Identify the aspects
Let‘s continue with the weather forecasting example. To start our map, we need to identify all the relevant aspects to the answer of our question. On a practical level, you might think of the physical tools used to predict the weather. But how did they come to be? And why do we want to know what the weather is going to be like anyways? how can we be sure that the forecast is accurate? And how do we properly communicate the weather through media?
There‘s all kinds of perspectives you can take. It helps to step out of your comfort zone: go economical, the political left or right, consider technology, look at a personal scale or take a step back and look at the larger perspective; look at data and look at historical points of view. You‘ll see that you’ve quickly collected many perspectives to approach your topic!
Not everyone‘s got a brain that‘s easily that creative. A method we love for brainstorming KontextMaps, is physician and psychologist Edward De Bono‘s idea of lateral thinking: problem solving in a creative and indirect way. Take your idea and flip it over, completely. When he first discussed this technique in 1967, he promoted the Judgment of Solomon as the example. This story from the bible might ring a bell: king Solomon suggested cutting a baby in half when two women claimed to be its mom, only for the real mom to beg to give the baby away instead of killing it.
Basically, lateral thinking revolves around taking initially absurd viewpoints, to come to great results. Still to abstract for you? A famous way to apply it is via the six thinking hats of De Bono. Although this method is often used in group brainstorming, a single person can also „wear the hats“ to establish different viewpoints.
Connecting and de-connecting
Now, we‘ll put our main topic on the map and surround them by the sub-topics. What can we connect? Draw lines and develop your different aspects. But also sometimes take a step back? Does a certain connection really make sense? Or is there something else that needs to go in between?
„Chunking„ your info in these bite-sized pieces has many benefits. When information is broken down, we can absorb more units in our working memory, but also into our long-term memory If the chunks are well thought through, they are easier to learn and recall. Want an example of how we broke down a big, seemingly daunting topic into smaller, consumable chunks that are interconnected? We‘ve detailed how we developed our 5G KontextMap here.
Now, it‘s time to really dive in. We‘ve created a KontextMap with a main idea and several chunked down aspects, but there‘s more (fun!) work to do.

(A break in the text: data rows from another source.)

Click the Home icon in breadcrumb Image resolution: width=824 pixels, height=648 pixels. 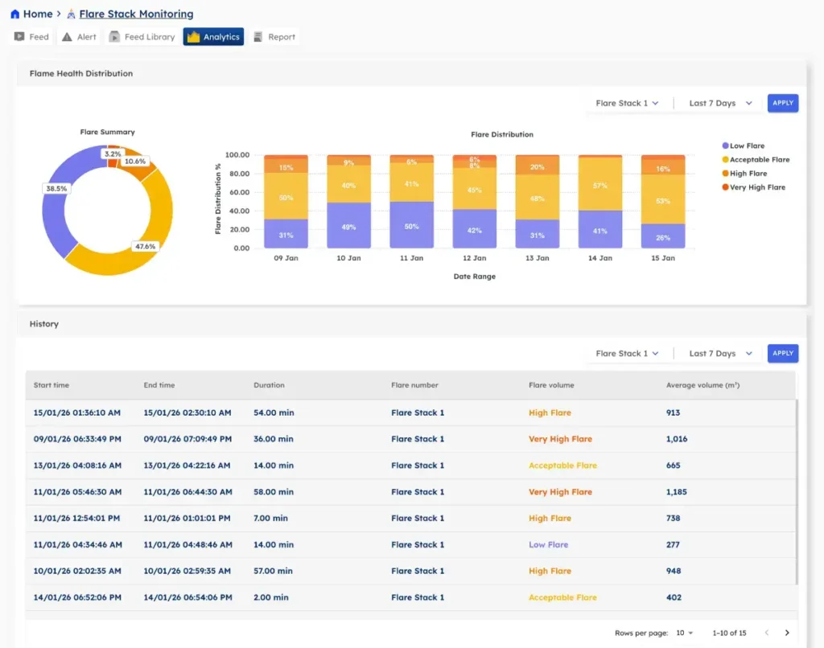pos(14,14)
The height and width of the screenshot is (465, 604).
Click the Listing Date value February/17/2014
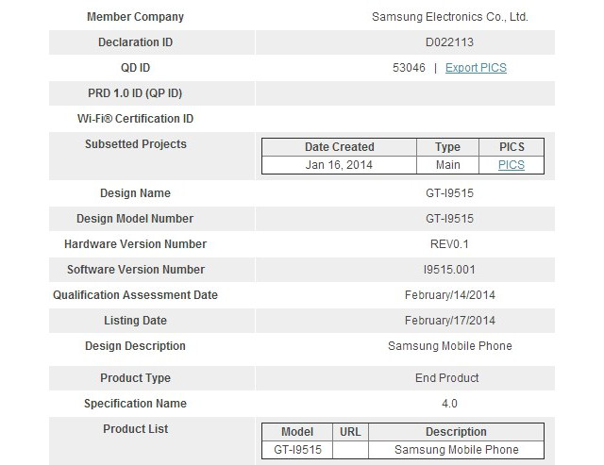coord(450,321)
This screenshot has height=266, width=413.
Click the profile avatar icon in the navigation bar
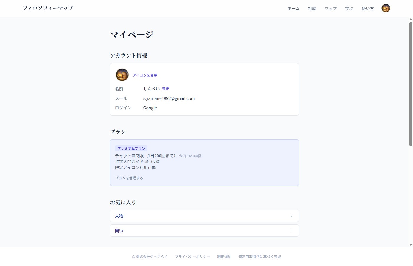386,8
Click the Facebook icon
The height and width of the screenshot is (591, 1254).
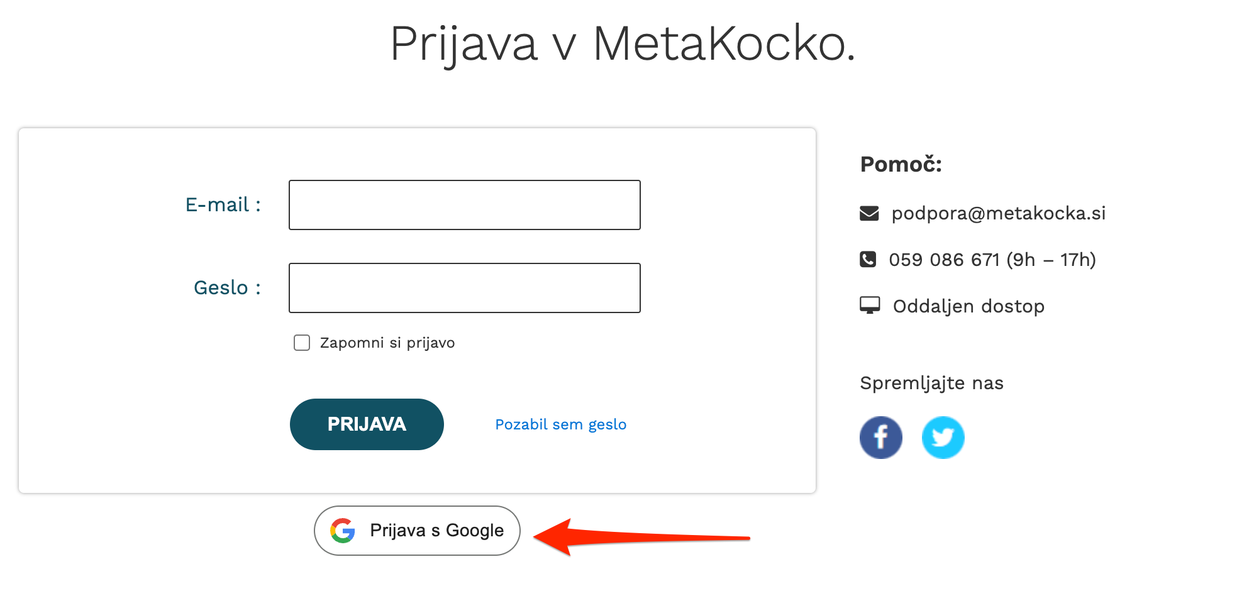tap(880, 438)
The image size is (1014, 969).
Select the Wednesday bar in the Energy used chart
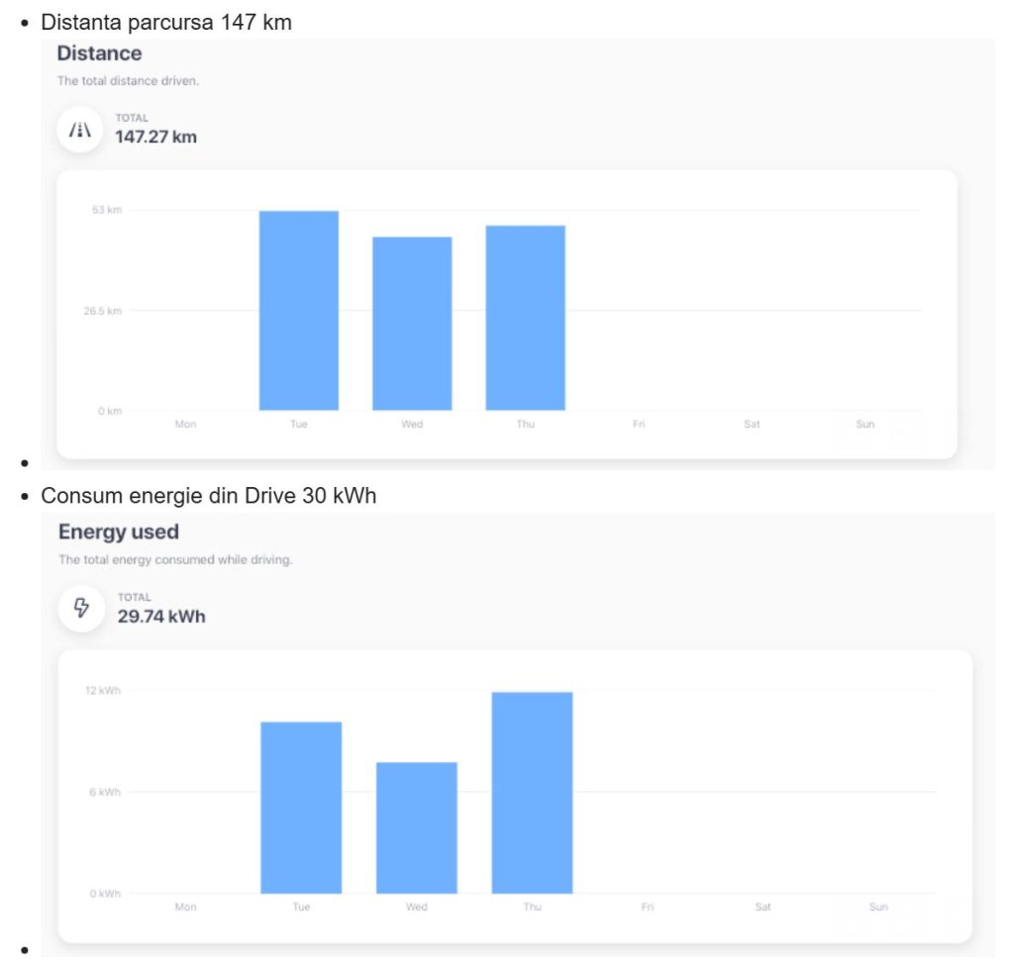point(416,826)
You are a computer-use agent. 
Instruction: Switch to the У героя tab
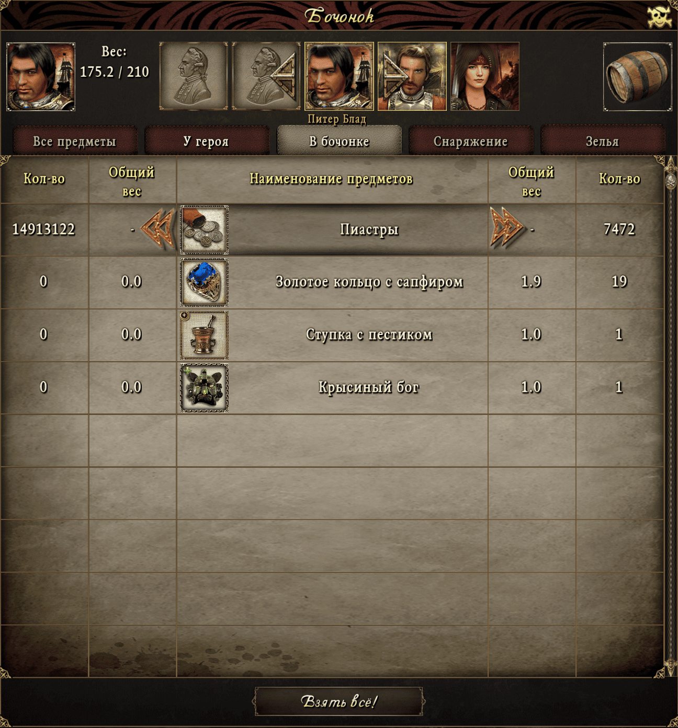(x=207, y=141)
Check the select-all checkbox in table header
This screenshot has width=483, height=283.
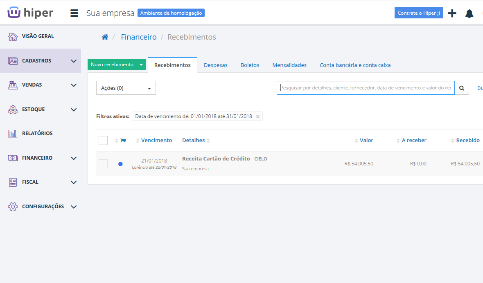(103, 140)

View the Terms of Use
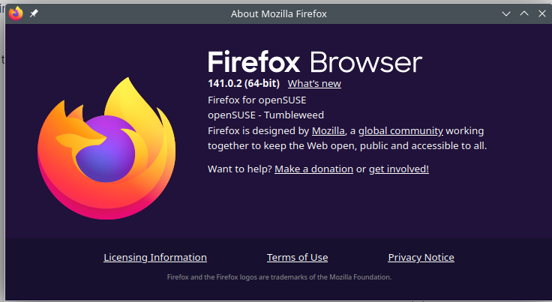click(297, 258)
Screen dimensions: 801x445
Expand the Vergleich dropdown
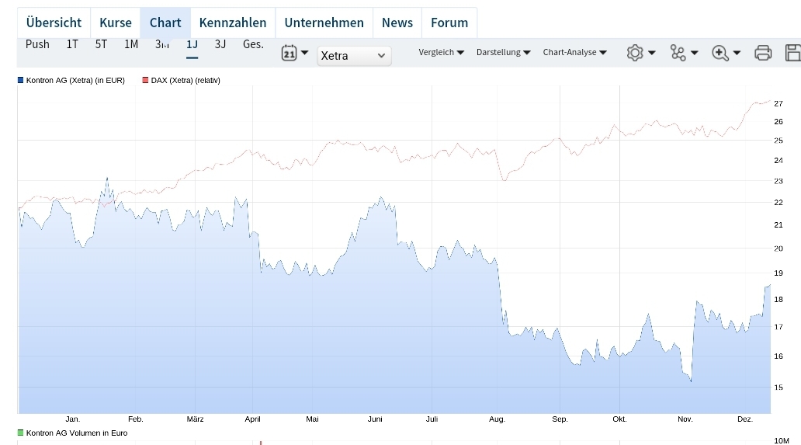click(x=441, y=53)
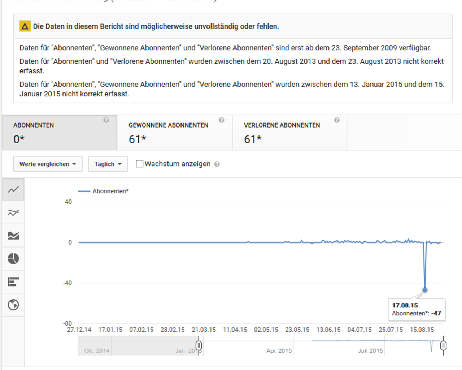Click help icon on Gewonnene Abonnenten
Image resolution: width=462 pixels, height=370 pixels.
point(221,120)
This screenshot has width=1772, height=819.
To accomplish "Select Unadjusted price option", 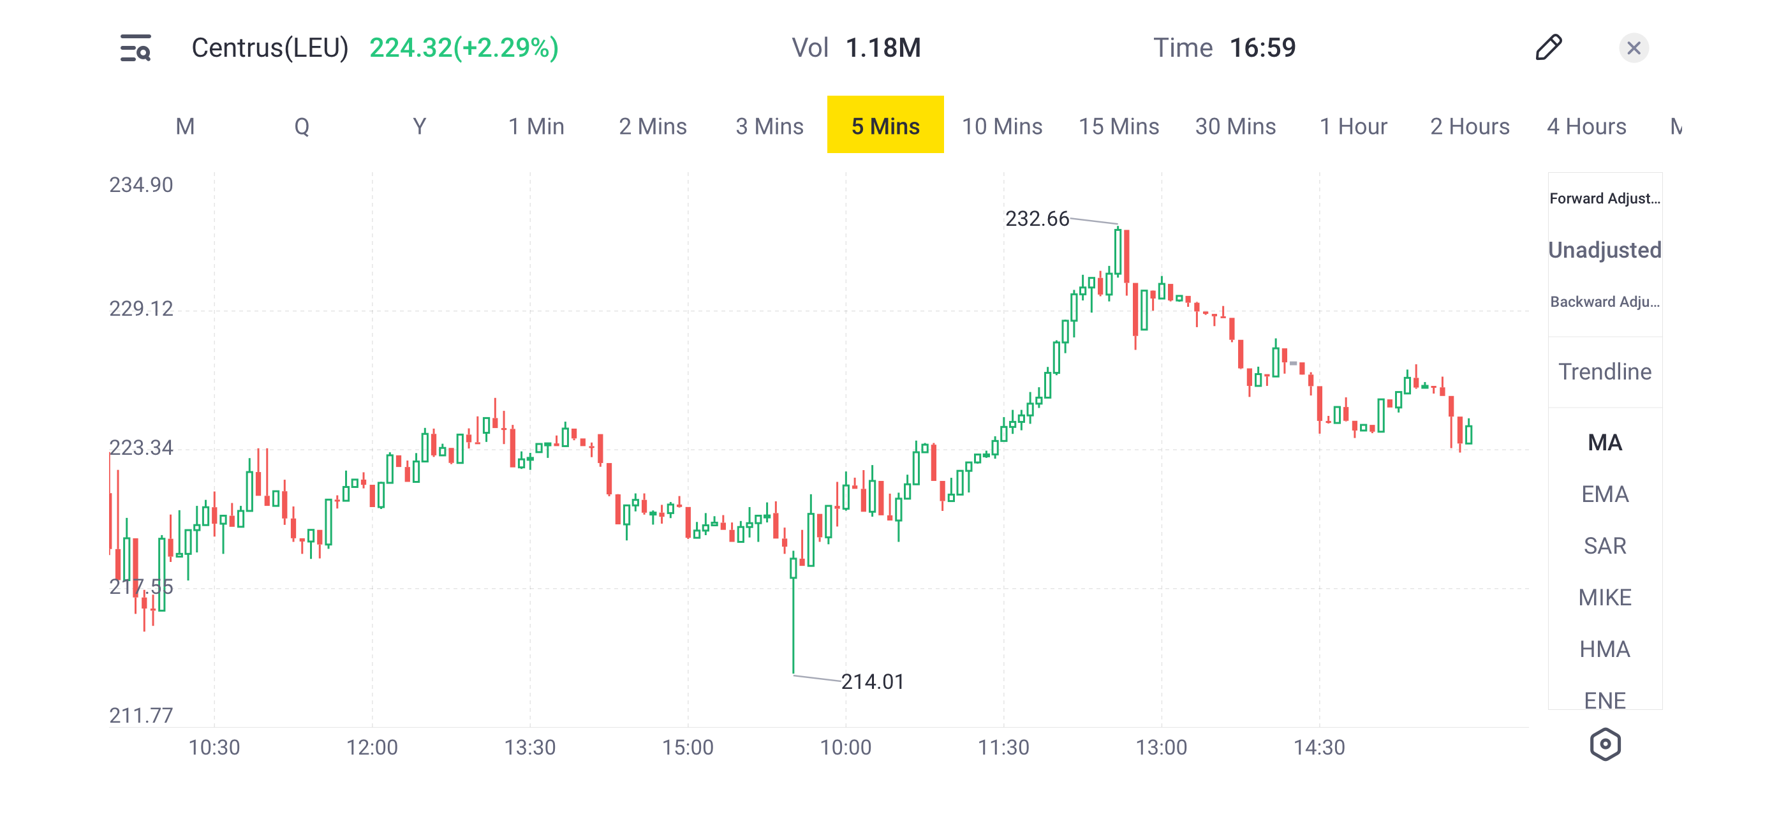I will point(1604,250).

Each perspective has it‘s own necessary info, and those info‘s might have even more. How were those weather tools created? How do they work? And what is it that they exactly measure? That‘s just one of the ways you could elaborate on the ‚tool‘ aspect of your weather forecasting map.
Taking it to the next level, we add layers and in this way create a hierarchy in the KontextMap. This will result in a KontextMap that is structured in three different dimensions: topic wise; aspect from different perspectives; and layered hierarchy. You‘ve created both clarity and depth.